Comparative analysis of the immune microenvironment in histological subtypes of lung and breast cancer using a tissue microarray (TMA) comprising invasive margin (IM) and tumour centre (TC)

Abstract

Abstract Background Immunotherapy is proving successful in several tumour settings, although many cancer types remain less responsive. Pre-existing tumour infiltrating lymphocytes and PD-L1 expression associate with response to immunotherapy and cancers have been classified into response subtypes according to these biomarkers. To enable a simultaneous comparative assessment of the immune microenvironment in multiple tumour indications, we have constructed a multi-tumour TMA comprising matched cores for each donor from IM and TC. Methods In this study, we employed a TMA comprising cores taken from formalin fixed paraffin embedded (FFPE) non-treated surgical resections for donors diagnosed with squamous NSCLC (SCC; n = 13), adeno NSCLC (ADC; n = 12), small cell lung cancer (SCLC; n = 9), oestrogen receptor positive breast cancer (ER+BC; n = 12), Herceptin positive BC (Her2+BC; n = 12) and triple negative BC (TNBC; n = 12). Serial sections were stained by immunohistochemistry for several immune biomarkers (CD163, CD68, PD-L1, CD8, CD3, PD-1, Foxp3, CD4, CD20). Immune infiltrates were analysed by digital image analysis and PD-L1 was scored by a pathologist to deliver both the tumour proportion score (TPS) and the combined positivity score (CPS).
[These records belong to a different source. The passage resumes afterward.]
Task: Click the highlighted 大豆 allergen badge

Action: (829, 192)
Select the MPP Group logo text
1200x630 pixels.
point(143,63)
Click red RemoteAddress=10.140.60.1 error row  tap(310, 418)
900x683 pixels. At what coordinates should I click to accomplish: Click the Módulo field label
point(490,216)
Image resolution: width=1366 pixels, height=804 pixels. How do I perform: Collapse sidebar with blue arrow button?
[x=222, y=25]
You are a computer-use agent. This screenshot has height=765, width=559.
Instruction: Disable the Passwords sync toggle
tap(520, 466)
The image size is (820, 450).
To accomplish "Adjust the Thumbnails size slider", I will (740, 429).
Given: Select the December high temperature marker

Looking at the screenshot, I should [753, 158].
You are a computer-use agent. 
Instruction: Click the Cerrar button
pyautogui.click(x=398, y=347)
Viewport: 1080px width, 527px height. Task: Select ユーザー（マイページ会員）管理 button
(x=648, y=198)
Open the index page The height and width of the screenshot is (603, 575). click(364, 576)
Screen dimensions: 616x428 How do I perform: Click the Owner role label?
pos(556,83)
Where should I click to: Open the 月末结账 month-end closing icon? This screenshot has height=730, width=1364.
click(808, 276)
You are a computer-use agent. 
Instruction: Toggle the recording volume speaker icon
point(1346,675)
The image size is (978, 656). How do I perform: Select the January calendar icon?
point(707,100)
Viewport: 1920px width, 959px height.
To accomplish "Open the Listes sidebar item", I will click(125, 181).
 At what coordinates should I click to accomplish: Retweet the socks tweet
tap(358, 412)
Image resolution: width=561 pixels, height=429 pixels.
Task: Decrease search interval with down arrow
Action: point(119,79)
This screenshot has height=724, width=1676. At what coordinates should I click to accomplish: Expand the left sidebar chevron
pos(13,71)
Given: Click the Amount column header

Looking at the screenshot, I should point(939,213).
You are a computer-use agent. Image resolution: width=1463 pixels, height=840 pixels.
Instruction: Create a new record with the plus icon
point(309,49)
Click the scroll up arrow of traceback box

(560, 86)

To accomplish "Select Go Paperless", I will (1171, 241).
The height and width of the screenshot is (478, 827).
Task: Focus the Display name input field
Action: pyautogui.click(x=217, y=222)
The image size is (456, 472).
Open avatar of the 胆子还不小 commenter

Results By taking an average of all cores (IM and TC) for each disease indication, we demonstrate that SCC, ADC and TNBC are more highly infiltrated, and that while tumour PD-L1 (TPS) was absent in ER+BC and Her2+BC, the contribution from infiltrating immune cells (CPS) was greatest in SCC and TNBC. Interestingly, a reciprocal profile for CD163:CD68 was observed for LC versus BC, with the M2-like CD163+ macrophage/monocytic population exceeding the CD68+ macrophage population in BC, whereas the converse was observed for LC. Immune infiltrates were reduced in TC compared with IM, and distinct case-by-case immune microenvironments were revealed within each disease indication. Conclusion Using an immuno-oncology focussed TMA we have revealed distinct immune profiles in multiple tumour subtypes simultaneously, providing a valuable basis against which to profile novel immune targets. Legal entity responsible for the study The authors. Funding Has not received any funding. Disclosure M. Bhagat: Shareholder / Stockholder / Stock options, Officer / Board of Directors: TriStar Technolgoy Group. All other authors have declared no conflicts of interest.